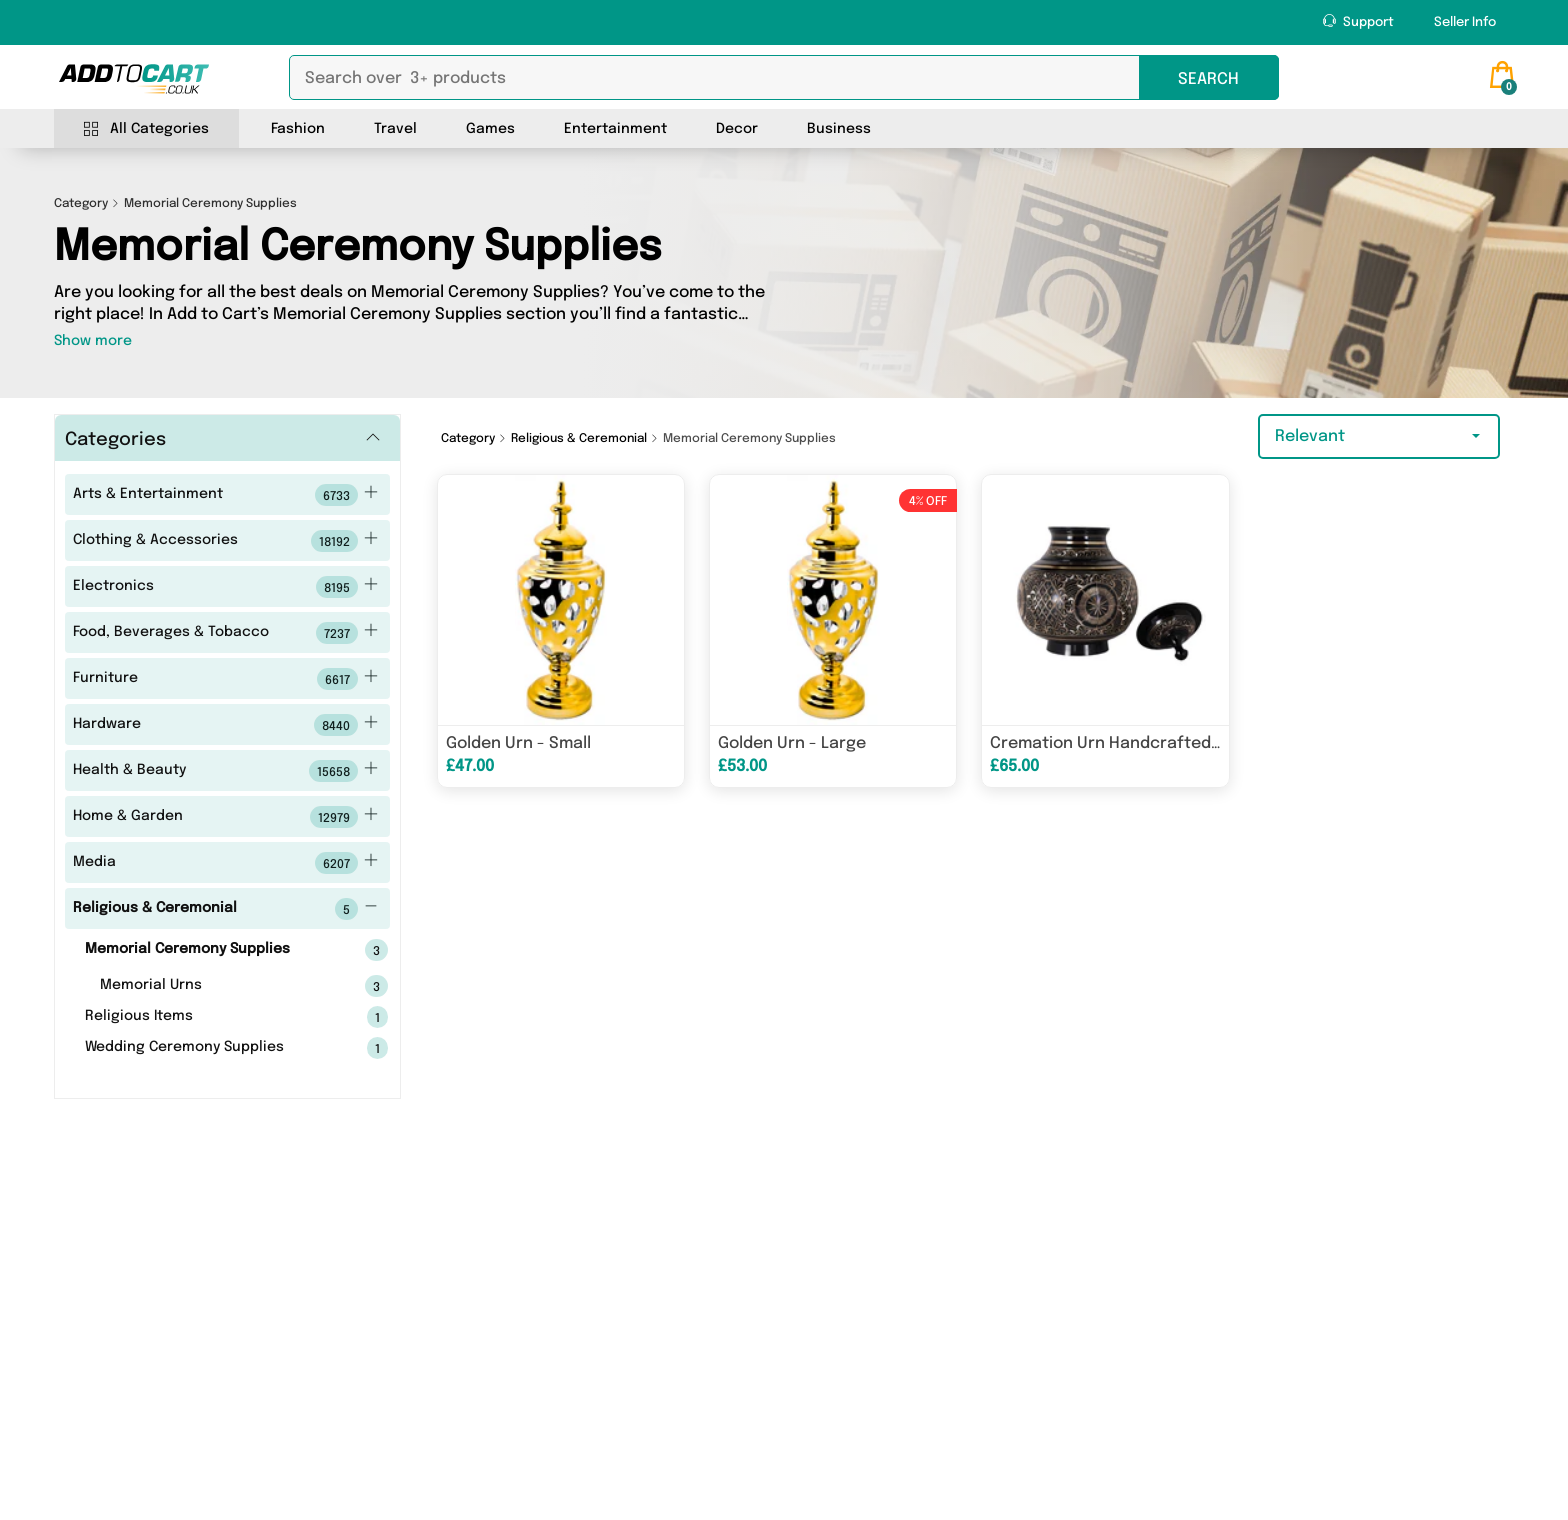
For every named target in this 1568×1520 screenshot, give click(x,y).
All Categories (146, 129)
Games (490, 129)
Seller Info (1465, 22)
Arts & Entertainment (225, 495)
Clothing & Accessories (225, 541)
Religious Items (205, 1017)
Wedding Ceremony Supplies (205, 1048)
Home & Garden (225, 817)
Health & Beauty (225, 771)
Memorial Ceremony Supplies (205, 950)
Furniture (225, 679)
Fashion (298, 129)
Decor (737, 129)
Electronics (225, 587)
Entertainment (615, 129)
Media (225, 863)
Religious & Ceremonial (225, 909)
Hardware (225, 725)
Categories (115, 440)
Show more (93, 341)
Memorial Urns (212, 986)
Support (1358, 21)
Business (839, 129)
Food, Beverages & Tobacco (225, 633)
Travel (395, 129)
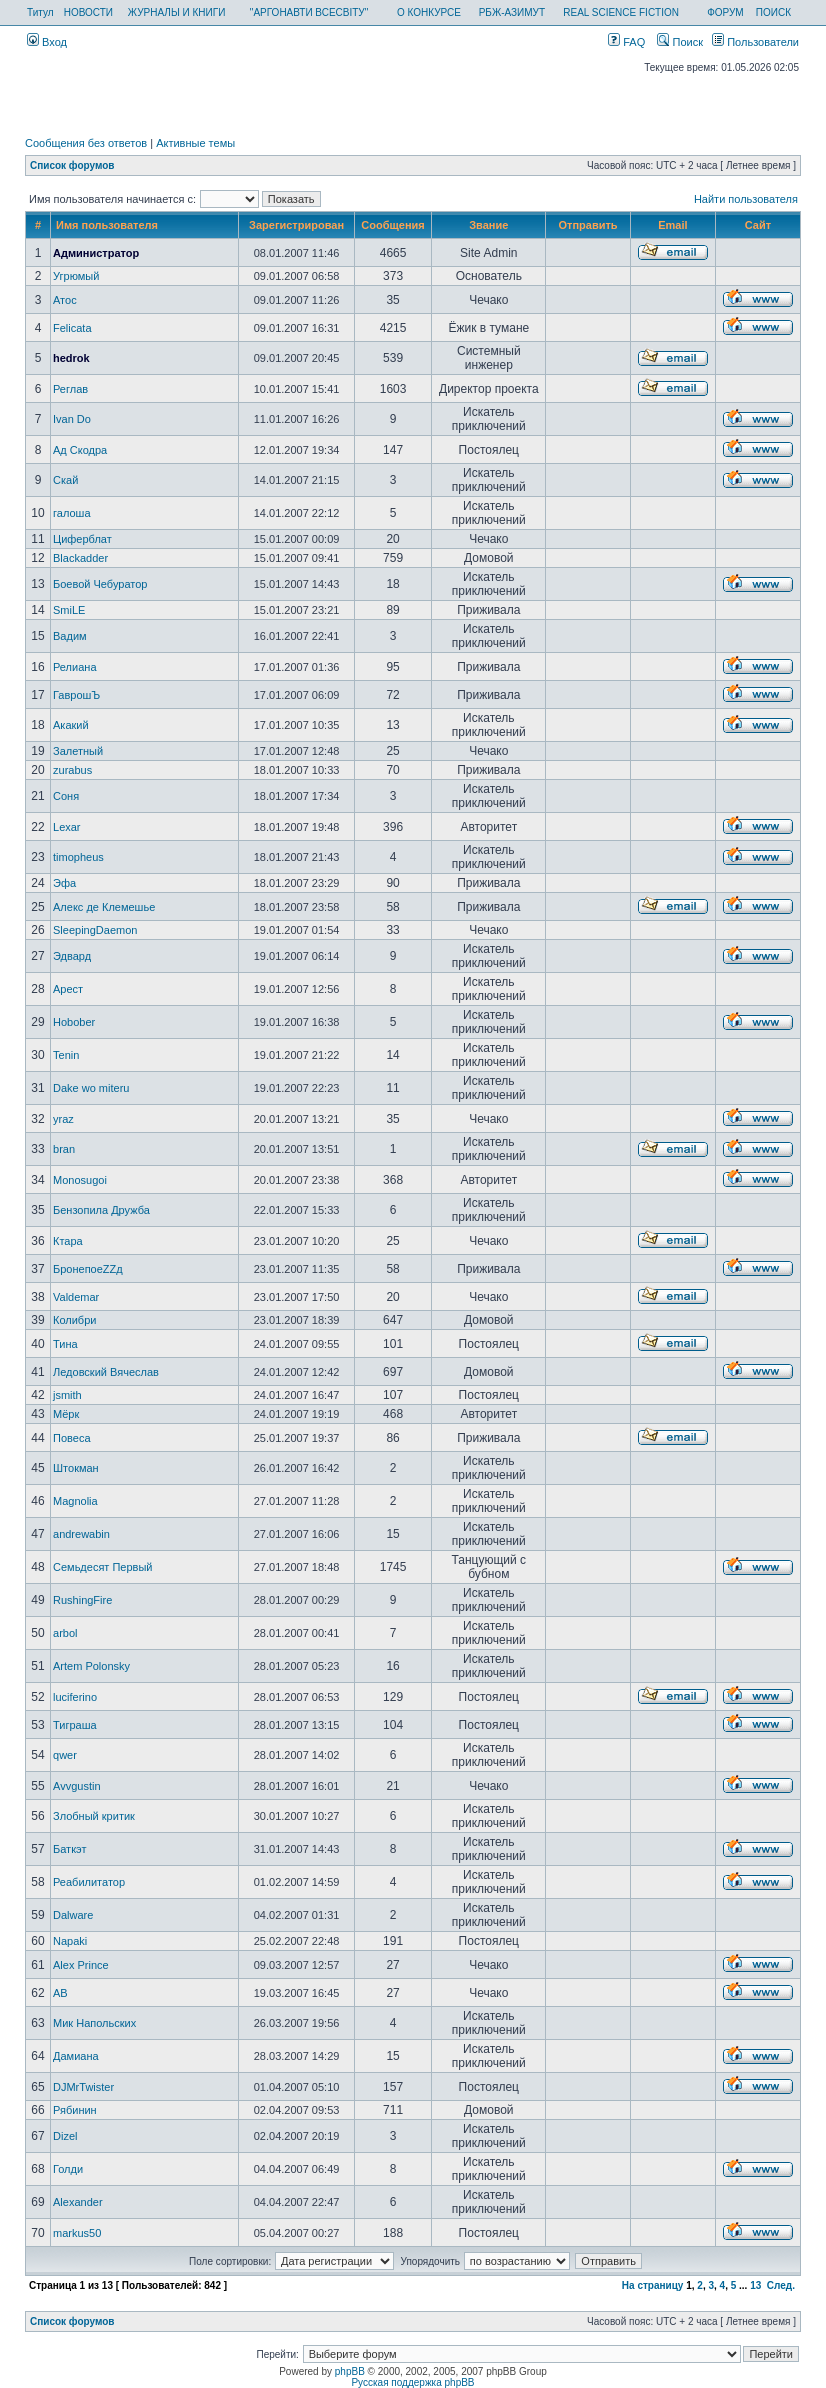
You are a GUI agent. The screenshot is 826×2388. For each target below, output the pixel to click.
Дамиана (76, 2056)
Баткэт (69, 1849)
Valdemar (76, 1297)
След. (781, 2285)
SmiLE (69, 610)
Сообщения (392, 225)
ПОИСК (773, 12)
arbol (65, 1633)
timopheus (78, 857)
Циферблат (82, 539)
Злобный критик (94, 1816)
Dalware (73, 1915)
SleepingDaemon (95, 930)
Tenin (66, 1055)
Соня (66, 796)
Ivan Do (72, 419)
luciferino (75, 1697)
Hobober (74, 1022)
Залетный (78, 751)
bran (64, 1149)
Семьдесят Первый (102, 1567)
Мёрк (66, 1414)
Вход (47, 42)
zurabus (72, 770)
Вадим (70, 636)
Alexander (78, 2202)
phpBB (350, 2371)
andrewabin (81, 1534)
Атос (65, 300)
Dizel (65, 2136)
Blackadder (80, 558)
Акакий (71, 725)
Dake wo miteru (91, 1088)
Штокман (76, 1468)
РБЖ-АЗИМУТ (512, 12)
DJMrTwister (83, 2087)
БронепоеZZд (88, 1269)
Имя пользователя (107, 225)
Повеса (71, 1438)
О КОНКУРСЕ (429, 12)
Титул (40, 12)
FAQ (626, 42)
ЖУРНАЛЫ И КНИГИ (177, 12)
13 (755, 2285)
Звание (488, 225)
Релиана (74, 667)
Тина (65, 1344)
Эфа (64, 883)
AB (60, 1993)
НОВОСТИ (88, 12)
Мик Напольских (94, 2023)
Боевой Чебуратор (100, 584)
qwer (65, 1755)
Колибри (74, 1320)
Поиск (680, 42)
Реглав (70, 389)
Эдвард (72, 956)
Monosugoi (80, 1180)
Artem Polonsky (91, 1666)
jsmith (67, 1395)
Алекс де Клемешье (104, 907)
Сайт (758, 225)
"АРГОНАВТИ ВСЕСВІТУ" (309, 12)
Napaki (70, 1941)
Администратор (96, 253)
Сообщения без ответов (86, 143)
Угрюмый (76, 276)
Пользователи (755, 42)
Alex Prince (81, 1965)
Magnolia (75, 1501)
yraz (63, 1119)
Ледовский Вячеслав (106, 1372)
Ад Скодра (80, 450)
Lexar (67, 827)
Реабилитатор (89, 1882)
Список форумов (72, 165)
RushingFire (82, 1600)
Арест (68, 989)
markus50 (77, 2233)
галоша (72, 513)
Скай (65, 480)
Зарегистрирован (296, 225)
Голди (68, 2169)
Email (672, 225)
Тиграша (75, 1725)
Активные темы (195, 143)
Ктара (68, 1241)
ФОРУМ (725, 12)
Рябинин (75, 2110)
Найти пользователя (746, 199)
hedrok (71, 358)
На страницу (653, 2285)
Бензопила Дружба (101, 1210)
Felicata (72, 328)
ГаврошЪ (76, 695)
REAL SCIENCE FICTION (621, 12)
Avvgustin (77, 1786)
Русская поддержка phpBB (412, 2382)
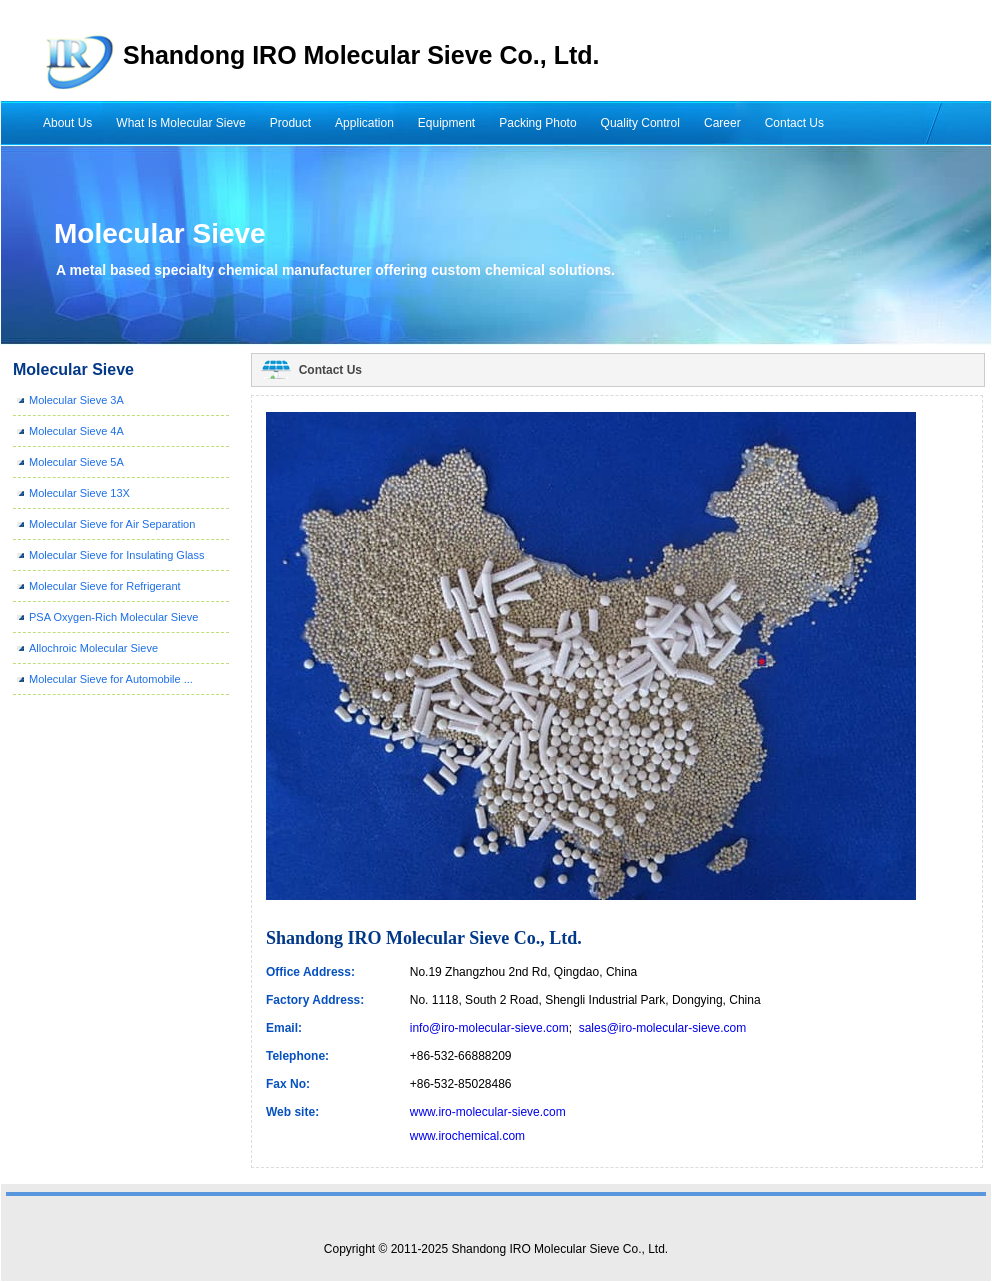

-=-=-=-=-

→ **WHAT TO DO**:
Rewrite the stretch of records above, from the start of the records through the line containing "Valdemar (76, 1297)", both ends included. Copy the requests unchanged, but multiply every coordinate in the answers by 2.05 and round each result to a whole number, rounding halves up, and leave the pictures out.

→ **REPLY**:
For every named target in this 1568×1520 screenshot, give click(x,y).
All Categories (299, 264)
Games (1005, 264)
Seller Info (3003, 45)
Arts & Entertainment (461, 1015)
Clothing & Accessories (461, 1109)
Religious Items (420, 2085)
Wedding Ceremony Supplies (420, 2148)
Home & Garden (461, 1675)
Health & Beauty (461, 1581)
Memorial Ceremony Supplies (420, 1948)
Furniture (461, 1392)
Fashion (611, 264)
Decor (1511, 264)
Electronics (461, 1203)
Entertainment (1261, 264)
Media (461, 1769)
Religious & Ceremonial (461, 1863)
Hardware (461, 1486)
Categories (236, 902)
Show more (191, 699)
Memorial Urns (435, 2021)
Support (2784, 43)
Business (1720, 264)
Food, Beverages & Tobacco (461, 1298)
Travel (810, 264)
You are a GUI agent. The screenshot is 826×2388. For each target below, output the pixel to click.
Дамиана (156, 4215)
Баткэт (141, 3790)
Valdemar (156, 2659)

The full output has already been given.